> _MATERIAL SHOWN_
----------

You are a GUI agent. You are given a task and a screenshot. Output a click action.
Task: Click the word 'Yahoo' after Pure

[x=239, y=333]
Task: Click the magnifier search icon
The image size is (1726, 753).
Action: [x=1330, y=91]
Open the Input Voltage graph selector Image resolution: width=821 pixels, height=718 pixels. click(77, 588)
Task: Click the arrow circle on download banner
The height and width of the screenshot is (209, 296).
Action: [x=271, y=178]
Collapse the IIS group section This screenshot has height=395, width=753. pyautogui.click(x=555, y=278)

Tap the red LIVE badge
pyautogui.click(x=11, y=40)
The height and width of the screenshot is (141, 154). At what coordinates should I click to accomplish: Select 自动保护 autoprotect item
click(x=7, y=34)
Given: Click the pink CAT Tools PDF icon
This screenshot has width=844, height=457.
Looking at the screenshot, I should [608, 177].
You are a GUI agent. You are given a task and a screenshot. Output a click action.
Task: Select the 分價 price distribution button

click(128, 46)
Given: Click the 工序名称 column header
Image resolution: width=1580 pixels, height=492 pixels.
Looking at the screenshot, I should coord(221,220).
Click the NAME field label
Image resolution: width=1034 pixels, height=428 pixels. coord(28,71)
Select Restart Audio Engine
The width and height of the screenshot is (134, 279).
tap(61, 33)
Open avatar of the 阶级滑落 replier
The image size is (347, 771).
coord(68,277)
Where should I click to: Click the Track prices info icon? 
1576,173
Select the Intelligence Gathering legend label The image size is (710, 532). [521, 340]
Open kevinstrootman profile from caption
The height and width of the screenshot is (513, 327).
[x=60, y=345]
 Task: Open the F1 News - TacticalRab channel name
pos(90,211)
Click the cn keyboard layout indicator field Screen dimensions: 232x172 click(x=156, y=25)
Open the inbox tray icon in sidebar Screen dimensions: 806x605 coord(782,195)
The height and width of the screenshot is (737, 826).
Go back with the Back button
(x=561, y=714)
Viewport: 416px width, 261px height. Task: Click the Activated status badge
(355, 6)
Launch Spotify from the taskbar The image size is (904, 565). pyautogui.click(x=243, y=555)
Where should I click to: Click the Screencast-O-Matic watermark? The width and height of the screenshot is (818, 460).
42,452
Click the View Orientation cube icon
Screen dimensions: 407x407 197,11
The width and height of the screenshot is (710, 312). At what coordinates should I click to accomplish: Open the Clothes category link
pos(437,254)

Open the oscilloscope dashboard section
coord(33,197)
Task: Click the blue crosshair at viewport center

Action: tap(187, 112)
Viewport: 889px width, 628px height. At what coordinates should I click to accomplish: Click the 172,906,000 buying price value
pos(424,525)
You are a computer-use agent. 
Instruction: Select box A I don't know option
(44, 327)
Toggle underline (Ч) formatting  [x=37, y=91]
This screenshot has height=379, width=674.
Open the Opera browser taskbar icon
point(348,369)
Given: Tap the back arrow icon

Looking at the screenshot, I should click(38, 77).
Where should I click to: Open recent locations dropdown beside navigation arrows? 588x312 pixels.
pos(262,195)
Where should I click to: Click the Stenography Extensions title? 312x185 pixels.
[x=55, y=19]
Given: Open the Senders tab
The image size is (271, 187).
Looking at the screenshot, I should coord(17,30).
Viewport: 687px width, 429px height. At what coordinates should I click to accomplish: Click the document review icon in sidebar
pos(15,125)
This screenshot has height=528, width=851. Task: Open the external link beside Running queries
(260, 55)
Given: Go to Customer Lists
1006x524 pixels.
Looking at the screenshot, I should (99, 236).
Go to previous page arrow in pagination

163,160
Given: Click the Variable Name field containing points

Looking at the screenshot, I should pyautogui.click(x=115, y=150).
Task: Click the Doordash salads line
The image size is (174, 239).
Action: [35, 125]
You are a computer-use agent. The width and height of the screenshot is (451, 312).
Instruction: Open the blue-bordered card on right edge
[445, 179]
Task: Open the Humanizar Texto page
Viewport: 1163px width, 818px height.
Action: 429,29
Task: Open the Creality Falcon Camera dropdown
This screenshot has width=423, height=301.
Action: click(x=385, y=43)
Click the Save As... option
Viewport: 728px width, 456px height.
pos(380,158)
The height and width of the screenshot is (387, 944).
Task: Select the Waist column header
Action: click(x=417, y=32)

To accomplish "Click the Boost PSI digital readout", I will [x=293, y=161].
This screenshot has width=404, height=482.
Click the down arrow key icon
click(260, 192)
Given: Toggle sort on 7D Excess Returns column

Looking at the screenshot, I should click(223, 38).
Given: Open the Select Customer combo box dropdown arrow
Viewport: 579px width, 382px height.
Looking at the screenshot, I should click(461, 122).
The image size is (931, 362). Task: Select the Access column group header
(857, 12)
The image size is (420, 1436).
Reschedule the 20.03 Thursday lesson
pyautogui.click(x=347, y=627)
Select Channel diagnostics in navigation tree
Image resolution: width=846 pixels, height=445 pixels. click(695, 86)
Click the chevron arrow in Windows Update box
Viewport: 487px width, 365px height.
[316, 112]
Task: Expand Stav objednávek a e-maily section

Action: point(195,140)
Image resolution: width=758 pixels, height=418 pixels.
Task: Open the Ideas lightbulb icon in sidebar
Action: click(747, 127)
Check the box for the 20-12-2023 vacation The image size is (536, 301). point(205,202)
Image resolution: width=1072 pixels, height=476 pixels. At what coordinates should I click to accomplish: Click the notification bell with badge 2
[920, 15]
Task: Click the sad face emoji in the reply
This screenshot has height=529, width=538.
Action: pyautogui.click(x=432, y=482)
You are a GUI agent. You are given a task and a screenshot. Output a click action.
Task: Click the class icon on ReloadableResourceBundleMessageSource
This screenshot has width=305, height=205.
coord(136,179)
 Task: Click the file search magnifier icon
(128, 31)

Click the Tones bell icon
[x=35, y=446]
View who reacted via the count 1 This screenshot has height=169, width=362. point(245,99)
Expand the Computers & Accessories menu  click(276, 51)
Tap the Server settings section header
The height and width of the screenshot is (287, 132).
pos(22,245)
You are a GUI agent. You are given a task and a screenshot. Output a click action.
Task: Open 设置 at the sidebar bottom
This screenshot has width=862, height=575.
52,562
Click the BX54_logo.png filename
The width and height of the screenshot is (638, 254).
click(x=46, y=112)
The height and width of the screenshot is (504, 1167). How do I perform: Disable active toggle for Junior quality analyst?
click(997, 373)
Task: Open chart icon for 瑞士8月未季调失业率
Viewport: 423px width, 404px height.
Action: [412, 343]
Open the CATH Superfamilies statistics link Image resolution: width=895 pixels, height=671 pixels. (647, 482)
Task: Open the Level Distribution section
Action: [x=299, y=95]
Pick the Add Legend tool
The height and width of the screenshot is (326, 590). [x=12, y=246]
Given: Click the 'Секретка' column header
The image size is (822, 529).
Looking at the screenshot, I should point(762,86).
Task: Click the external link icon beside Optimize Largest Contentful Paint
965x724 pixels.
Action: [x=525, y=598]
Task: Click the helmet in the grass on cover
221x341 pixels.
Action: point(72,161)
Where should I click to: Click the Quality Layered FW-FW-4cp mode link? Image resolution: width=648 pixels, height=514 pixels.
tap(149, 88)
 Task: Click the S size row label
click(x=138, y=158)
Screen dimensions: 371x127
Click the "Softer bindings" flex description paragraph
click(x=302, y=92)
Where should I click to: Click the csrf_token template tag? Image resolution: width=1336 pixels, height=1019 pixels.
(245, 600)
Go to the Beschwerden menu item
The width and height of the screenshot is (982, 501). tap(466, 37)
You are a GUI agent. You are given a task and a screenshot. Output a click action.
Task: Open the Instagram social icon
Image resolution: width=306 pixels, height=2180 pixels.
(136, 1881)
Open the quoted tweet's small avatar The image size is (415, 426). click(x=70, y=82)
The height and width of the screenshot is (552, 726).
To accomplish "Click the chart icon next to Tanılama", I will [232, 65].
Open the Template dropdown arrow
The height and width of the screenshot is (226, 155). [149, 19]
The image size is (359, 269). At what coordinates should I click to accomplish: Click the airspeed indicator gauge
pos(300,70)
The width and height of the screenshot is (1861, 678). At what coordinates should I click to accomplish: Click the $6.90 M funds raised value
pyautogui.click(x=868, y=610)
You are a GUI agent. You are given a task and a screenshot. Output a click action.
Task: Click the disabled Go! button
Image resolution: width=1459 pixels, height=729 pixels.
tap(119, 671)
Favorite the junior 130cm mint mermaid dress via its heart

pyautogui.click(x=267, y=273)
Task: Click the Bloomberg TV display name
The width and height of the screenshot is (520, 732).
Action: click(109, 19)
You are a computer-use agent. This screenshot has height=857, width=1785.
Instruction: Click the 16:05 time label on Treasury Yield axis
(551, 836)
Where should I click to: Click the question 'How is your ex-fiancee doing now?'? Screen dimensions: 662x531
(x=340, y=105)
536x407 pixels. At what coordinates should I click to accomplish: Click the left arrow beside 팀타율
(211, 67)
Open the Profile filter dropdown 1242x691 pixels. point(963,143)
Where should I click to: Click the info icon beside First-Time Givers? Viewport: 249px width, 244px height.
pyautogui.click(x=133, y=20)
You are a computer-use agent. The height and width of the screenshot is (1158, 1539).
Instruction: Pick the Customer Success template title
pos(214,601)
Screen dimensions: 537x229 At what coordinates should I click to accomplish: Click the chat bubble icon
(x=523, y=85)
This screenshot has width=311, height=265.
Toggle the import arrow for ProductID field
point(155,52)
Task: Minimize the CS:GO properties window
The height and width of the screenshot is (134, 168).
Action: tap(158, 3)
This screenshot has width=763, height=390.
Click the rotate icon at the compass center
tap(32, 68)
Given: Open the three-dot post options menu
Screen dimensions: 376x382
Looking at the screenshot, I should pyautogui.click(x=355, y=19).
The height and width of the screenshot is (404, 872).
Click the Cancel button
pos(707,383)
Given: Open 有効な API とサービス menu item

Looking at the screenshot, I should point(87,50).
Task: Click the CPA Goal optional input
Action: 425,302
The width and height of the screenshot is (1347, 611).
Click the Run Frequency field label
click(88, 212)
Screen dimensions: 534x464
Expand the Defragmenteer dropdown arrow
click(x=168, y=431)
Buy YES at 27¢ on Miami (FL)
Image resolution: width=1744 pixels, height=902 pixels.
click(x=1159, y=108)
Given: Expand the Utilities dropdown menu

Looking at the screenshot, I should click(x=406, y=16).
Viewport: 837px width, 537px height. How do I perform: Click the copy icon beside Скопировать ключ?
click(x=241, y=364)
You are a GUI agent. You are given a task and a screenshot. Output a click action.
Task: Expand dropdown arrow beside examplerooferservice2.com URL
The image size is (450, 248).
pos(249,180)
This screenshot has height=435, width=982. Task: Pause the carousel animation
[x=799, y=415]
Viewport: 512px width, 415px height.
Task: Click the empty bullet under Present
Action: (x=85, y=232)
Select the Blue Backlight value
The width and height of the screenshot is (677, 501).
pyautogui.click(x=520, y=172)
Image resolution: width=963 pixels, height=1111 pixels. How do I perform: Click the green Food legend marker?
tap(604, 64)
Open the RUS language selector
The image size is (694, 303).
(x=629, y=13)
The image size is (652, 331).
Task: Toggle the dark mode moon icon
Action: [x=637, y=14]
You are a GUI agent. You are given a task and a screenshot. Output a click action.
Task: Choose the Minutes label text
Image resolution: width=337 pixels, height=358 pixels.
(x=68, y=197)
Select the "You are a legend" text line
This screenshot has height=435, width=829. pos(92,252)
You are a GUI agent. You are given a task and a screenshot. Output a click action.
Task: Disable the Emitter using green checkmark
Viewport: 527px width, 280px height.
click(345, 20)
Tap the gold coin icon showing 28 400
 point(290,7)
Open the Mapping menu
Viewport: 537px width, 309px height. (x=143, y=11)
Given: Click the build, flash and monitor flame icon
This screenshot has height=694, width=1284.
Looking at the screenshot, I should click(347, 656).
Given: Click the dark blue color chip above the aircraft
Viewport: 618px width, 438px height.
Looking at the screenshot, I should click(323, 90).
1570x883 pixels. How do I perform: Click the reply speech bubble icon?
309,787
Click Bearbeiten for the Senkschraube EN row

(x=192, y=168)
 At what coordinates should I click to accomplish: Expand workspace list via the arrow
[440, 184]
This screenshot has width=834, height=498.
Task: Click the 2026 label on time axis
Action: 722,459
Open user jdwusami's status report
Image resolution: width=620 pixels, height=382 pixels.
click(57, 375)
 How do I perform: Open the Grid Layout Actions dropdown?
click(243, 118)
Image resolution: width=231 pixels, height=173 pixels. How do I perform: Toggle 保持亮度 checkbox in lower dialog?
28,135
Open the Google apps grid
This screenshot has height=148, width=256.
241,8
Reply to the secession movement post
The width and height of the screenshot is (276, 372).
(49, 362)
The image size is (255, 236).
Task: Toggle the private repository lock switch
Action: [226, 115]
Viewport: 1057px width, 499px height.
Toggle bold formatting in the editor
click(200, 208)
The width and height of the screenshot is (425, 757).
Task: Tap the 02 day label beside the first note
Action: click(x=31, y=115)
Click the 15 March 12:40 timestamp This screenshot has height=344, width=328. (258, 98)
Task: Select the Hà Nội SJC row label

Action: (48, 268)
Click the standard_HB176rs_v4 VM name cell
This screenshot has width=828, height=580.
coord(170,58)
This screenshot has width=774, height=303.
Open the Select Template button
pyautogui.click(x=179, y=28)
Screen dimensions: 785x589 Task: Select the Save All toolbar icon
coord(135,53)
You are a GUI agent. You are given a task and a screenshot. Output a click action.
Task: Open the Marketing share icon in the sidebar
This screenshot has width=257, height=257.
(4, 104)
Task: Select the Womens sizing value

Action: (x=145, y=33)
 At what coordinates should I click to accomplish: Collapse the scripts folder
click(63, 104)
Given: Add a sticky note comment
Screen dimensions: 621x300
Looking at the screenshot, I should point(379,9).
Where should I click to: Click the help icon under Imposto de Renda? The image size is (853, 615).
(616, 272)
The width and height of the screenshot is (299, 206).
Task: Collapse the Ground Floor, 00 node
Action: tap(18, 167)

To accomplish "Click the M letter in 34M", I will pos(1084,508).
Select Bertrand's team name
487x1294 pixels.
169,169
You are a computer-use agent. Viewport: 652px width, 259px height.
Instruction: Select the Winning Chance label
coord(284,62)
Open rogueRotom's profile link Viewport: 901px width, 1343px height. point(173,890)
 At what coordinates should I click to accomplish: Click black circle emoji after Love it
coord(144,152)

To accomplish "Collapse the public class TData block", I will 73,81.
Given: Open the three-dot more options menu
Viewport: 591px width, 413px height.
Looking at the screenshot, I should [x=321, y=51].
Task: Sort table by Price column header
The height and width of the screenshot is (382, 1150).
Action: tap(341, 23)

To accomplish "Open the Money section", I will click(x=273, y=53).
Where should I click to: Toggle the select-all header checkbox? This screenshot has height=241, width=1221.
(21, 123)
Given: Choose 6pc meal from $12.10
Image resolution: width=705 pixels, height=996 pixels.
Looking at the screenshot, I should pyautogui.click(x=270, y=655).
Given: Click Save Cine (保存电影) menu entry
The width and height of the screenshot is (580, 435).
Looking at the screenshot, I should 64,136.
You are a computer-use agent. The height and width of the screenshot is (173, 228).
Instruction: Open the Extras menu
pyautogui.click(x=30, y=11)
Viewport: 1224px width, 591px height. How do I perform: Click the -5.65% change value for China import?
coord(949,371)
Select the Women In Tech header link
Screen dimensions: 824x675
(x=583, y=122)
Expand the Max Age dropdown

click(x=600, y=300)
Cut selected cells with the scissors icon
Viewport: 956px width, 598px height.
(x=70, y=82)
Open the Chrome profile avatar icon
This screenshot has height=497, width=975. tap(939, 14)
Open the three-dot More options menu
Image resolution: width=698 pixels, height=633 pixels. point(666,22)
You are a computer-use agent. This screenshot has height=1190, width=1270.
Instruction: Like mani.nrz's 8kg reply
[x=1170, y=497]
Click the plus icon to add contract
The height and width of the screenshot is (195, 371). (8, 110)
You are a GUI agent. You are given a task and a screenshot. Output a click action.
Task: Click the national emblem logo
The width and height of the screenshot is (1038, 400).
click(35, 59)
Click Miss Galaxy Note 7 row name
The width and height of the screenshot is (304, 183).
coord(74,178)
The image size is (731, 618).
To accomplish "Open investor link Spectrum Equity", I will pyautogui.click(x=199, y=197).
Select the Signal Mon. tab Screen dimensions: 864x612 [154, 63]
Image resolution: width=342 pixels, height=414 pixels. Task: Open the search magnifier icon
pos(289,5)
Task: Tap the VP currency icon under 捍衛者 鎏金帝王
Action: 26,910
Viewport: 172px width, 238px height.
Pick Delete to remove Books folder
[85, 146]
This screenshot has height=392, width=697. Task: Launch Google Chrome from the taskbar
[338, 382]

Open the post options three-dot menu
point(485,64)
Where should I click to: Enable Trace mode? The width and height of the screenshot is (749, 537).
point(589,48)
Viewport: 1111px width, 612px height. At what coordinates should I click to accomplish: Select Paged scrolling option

----------

> _WORK INSTRUCTIONS_
The required output is every line above from the one with "is (1158, 1539)." down to the one with "Given: Open the three-dot post options menu", restated word for word, ends included.

> _SOLUTION TO THE PROBLEM_
You are a computer-use agent. The height and width of the screenshot is (1158, 1539).
Instruction: Pick the Customer Success template title
pos(214,601)
Screen dimensions: 537x229 At what coordinates should I click to accomplish: Click the chat bubble icon
(x=523, y=85)
This screenshot has width=311, height=265.
Toggle the import arrow for ProductID field
point(155,52)
Task: Minimize the CS:GO properties window
The height and width of the screenshot is (134, 168).
Action: tap(158, 3)
This screenshot has width=763, height=390.
Click the rotate icon at the compass center
tap(32, 68)
Given: Open the three-dot post options menu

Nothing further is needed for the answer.